# [The task]
Rename "computer-use agent" to "desktop assistant" everywhere it occurs in the material below, and leave every other line unchanged.

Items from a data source
┌──

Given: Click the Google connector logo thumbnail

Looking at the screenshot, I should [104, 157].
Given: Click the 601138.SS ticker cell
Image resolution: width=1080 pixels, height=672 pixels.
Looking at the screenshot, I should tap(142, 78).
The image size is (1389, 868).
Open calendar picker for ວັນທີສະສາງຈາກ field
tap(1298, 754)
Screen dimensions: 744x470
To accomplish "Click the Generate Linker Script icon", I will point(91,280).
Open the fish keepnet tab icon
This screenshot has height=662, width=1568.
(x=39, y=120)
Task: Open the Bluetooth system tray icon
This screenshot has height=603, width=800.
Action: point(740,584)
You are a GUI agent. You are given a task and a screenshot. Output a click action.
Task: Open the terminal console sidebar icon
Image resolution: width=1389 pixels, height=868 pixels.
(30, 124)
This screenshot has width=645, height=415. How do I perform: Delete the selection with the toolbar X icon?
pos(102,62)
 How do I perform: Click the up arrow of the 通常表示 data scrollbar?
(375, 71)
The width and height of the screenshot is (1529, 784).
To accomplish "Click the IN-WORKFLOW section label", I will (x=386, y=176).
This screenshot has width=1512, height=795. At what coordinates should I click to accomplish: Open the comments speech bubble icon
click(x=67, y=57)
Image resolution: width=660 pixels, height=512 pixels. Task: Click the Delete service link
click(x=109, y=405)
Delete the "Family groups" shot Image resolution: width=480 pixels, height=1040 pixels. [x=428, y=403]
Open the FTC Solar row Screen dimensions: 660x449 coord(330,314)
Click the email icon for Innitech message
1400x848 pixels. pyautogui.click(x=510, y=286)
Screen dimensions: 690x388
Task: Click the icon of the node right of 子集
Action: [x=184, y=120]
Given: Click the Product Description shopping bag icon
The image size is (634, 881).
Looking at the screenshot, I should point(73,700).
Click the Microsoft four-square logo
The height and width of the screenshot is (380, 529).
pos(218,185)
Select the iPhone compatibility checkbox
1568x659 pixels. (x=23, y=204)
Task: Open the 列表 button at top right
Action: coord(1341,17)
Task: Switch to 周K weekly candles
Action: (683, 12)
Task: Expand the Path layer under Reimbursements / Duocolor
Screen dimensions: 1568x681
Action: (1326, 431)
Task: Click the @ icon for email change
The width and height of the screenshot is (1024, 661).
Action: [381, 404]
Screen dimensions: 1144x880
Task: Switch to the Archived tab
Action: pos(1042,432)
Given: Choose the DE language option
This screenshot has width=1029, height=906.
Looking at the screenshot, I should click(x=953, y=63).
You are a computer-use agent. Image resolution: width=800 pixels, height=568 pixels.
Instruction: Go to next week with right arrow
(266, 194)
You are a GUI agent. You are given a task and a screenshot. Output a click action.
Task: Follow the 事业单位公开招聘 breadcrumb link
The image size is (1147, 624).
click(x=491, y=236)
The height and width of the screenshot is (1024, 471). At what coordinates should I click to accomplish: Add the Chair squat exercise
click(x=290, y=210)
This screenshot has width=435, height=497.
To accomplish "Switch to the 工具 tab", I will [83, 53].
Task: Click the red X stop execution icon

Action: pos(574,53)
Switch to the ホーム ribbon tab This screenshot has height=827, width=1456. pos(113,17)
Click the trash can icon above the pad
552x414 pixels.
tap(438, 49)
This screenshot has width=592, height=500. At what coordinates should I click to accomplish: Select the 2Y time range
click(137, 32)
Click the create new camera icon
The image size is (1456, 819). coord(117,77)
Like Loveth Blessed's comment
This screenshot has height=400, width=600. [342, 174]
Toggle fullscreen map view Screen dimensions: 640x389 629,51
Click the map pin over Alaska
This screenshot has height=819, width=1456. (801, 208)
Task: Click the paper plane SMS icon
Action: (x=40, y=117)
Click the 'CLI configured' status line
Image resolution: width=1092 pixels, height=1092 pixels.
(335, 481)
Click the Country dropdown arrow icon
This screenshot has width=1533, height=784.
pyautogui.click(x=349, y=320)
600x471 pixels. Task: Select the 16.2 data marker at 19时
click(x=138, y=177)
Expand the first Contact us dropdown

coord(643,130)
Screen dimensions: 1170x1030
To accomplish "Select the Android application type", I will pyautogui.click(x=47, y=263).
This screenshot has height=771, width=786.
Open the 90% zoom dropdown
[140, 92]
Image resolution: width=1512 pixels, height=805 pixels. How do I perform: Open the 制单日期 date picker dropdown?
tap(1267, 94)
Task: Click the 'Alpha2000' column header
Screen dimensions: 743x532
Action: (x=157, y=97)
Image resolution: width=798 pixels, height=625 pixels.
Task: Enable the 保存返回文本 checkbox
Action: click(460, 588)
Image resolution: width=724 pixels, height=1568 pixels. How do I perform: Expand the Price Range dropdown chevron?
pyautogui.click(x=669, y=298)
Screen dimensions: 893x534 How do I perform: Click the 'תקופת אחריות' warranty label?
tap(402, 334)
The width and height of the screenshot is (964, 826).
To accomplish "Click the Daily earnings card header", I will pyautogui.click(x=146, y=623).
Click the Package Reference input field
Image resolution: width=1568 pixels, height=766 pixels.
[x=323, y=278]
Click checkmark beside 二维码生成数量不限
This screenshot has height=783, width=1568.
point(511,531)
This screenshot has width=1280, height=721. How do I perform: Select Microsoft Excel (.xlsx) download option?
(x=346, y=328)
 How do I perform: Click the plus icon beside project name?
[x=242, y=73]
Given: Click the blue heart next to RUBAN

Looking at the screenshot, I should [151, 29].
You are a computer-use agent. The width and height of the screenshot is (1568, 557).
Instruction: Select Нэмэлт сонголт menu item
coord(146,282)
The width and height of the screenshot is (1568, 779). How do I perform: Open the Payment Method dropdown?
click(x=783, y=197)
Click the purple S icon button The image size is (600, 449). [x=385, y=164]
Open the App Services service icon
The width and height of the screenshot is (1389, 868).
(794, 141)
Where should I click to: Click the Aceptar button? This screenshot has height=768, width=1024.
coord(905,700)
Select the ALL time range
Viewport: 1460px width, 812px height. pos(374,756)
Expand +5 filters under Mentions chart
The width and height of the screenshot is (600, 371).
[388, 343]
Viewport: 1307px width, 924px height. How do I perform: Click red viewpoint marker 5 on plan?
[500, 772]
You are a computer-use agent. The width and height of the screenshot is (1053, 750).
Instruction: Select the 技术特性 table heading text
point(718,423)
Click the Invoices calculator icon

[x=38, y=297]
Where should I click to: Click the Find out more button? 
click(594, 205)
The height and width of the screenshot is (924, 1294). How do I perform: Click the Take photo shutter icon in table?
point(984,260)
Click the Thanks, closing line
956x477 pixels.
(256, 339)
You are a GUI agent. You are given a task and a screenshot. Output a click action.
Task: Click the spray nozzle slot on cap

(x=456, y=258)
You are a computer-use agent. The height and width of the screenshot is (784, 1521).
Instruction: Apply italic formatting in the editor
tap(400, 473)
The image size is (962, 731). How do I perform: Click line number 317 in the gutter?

└──

# [Result of this task]
Given: Click the Google connector logo thumbnail

Looking at the screenshot, I should [104, 157].
Given: Click the 601138.SS ticker cell
Image resolution: width=1080 pixels, height=672 pixels.
Looking at the screenshot, I should tap(142, 78).
The image size is (1389, 868).
Open calendar picker for ວັນທີສະສາງຈາກ field
tap(1298, 754)
Screen dimensions: 744x470
To accomplish "Click the Generate Linker Script icon", I will point(91,280).
Open the fish keepnet tab icon
This screenshot has height=662, width=1568.
(x=39, y=120)
Task: Open the Bluetooth system tray icon
This screenshot has height=603, width=800.
Action: point(740,584)
You are a GUI agent. You are given a task and a screenshot. Output a click action.
Task: Open the terminal console sidebar icon
Image resolution: width=1389 pixels, height=868 pixels.
(30, 124)
This screenshot has width=645, height=415. How do I perform: Delete the selection with the toolbar X icon?
pos(102,62)
 How do I perform: Click the up arrow of the 通常表示 data scrollbar?
(375, 71)
The width and height of the screenshot is (1529, 784).
To accomplish "Click the IN-WORKFLOW section label", I will (x=386, y=176).
This screenshot has width=1512, height=795. At what coordinates should I click to accomplish: Open the comments speech bubble icon
click(x=67, y=57)
Image resolution: width=660 pixels, height=512 pixels. Task: Click the Delete service link
click(x=109, y=405)
Delete the "Family groups" shot Image resolution: width=480 pixels, height=1040 pixels. [x=428, y=403]
Open the FTC Solar row Screen dimensions: 660x449 coord(330,314)
Click the email icon for Innitech message
1400x848 pixels. pyautogui.click(x=510, y=286)
Screen dimensions: 690x388
Task: Click the icon of the node right of 子集
Action: [x=184, y=120]
Given: Click the Product Description shopping bag icon
The image size is (634, 881).
Looking at the screenshot, I should point(73,700).
Click the Microsoft four-square logo
The height and width of the screenshot is (380, 529).
pos(218,185)
Select the iPhone compatibility checkbox
1568x659 pixels. (x=23, y=204)
Task: Open the 列表 button at top right
Action: coord(1341,17)
Task: Switch to 周K weekly candles
Action: (683, 12)
Task: Expand the Path layer under Reimbursements / Duocolor
Screen dimensions: 1568x681
Action: (1326, 431)
Task: Click the @ icon for email change
The width and height of the screenshot is (1024, 661).
Action: [381, 404]
Screen dimensions: 1144x880
Task: Switch to the Archived tab
Action: pos(1042,432)
Given: Choose the DE language option
This screenshot has width=1029, height=906.
Looking at the screenshot, I should click(x=953, y=63).
You are a desktop assistant. Image resolution: width=800 pixels, height=568 pixels.
Instruction: Go to next week with right arrow
(266, 194)
You are a GUI agent. You are given a task and a screenshot. Output a click action.
Task: Follow the 事业单位公开招聘 breadcrumb link
The image size is (1147, 624).
click(x=491, y=236)
The height and width of the screenshot is (1024, 471). At what coordinates should I click to accomplish: Add the Chair squat exercise
click(x=290, y=210)
This screenshot has width=435, height=497.
To accomplish "Switch to the 工具 tab", I will [83, 53].
Task: Click the red X stop execution icon

Action: pos(574,53)
Switch to the ホーム ribbon tab This screenshot has height=827, width=1456. pos(113,17)
Click the trash can icon above the pad
552x414 pixels.
tap(438, 49)
This screenshot has width=592, height=500. At what coordinates should I click to accomplish: Select the 2Y time range
click(137, 32)
Click the create new camera icon
The image size is (1456, 819). coord(117,77)
Like Loveth Blessed's comment
This screenshot has height=400, width=600. [342, 174]
Toggle fullscreen map view Screen dimensions: 640x389 629,51
Click the map pin over Alaska
This screenshot has height=819, width=1456. (801, 208)
Task: Click the paper plane SMS icon
Action: (x=40, y=117)
Click the 'CLI configured' status line
Image resolution: width=1092 pixels, height=1092 pixels.
(335, 481)
Click the Country dropdown arrow icon
This screenshot has width=1533, height=784.
pyautogui.click(x=349, y=320)
600x471 pixels. Task: Select the 16.2 data marker at 19时
click(x=138, y=177)
Expand the first Contact us dropdown

coord(643,130)
Screen dimensions: 1170x1030
To accomplish "Select the Android application type", I will pyautogui.click(x=47, y=263).
This screenshot has height=771, width=786.
Open the 90% zoom dropdown
[140, 92]
Image resolution: width=1512 pixels, height=805 pixels. How do I perform: Open the 制单日期 date picker dropdown?
tap(1267, 94)
Task: Click the 'Alpha2000' column header
Screen dimensions: 743x532
Action: (x=157, y=97)
Image resolution: width=798 pixels, height=625 pixels.
Task: Enable the 保存返回文本 checkbox
Action: click(460, 588)
Image resolution: width=724 pixels, height=1568 pixels. How do I perform: Expand the Price Range dropdown chevron?
pyautogui.click(x=669, y=298)
Screen dimensions: 893x534 How do I perform: Click the 'תקופת אחריות' warranty label?
tap(402, 334)
The width and height of the screenshot is (964, 826).
To accomplish "Click the Daily earnings card header", I will pyautogui.click(x=146, y=623).
Click the Package Reference input field
Image resolution: width=1568 pixels, height=766 pixels.
[x=323, y=278]
Click checkmark beside 二维码生成数量不限
This screenshot has height=783, width=1568.
point(511,531)
This screenshot has width=1280, height=721. How do I perform: Select Microsoft Excel (.xlsx) download option?
(x=346, y=328)
 How do I perform: Click the plus icon beside project name?
[x=242, y=73]
Given: Click the blue heart next to RUBAN

Looking at the screenshot, I should [151, 29].
You are a desktop assistant. The width and height of the screenshot is (1568, 557).
Instruction: Select Нэмэлт сонголт menu item
coord(146,282)
The width and height of the screenshot is (1568, 779). How do I perform: Open the Payment Method dropdown?
click(x=783, y=197)
Click the purple S icon button The image size is (600, 449). [x=385, y=164]
Open the App Services service icon
The width and height of the screenshot is (1389, 868).
(794, 141)
Where should I click to: Click the Aceptar button? This screenshot has height=768, width=1024.
coord(905,700)
Select the ALL time range
Viewport: 1460px width, 812px height. pos(374,756)
Expand +5 filters under Mentions chart
The width and height of the screenshot is (600, 371).
[388, 343]
Viewport: 1307px width, 924px height. How do I perform: Click red viewpoint marker 5 on plan?
[500, 772]
You are a desktop assistant. The width and height of the screenshot is (1053, 750).
Instruction: Select the 技术特性 table heading text
point(718,423)
Click the Invoices calculator icon

[x=38, y=297]
Where should I click to: Click the Find out more button? 
click(594, 205)
The height and width of the screenshot is (924, 1294). How do I perform: Click the Take photo shutter icon in table?
point(984,260)
Click the Thanks, closing line
956x477 pixels.
(256, 339)
You are a GUI agent. You are given a task and a screenshot. Output a click action.
Task: Click the spray nozzle slot on cap

(x=456, y=258)
You are a desktop assistant. The height and width of the screenshot is (784, 1521).
Instruction: Apply italic formatting in the editor
tap(400, 473)
The image size is (962, 731). How do I perform: Click line number 317 in the gutter?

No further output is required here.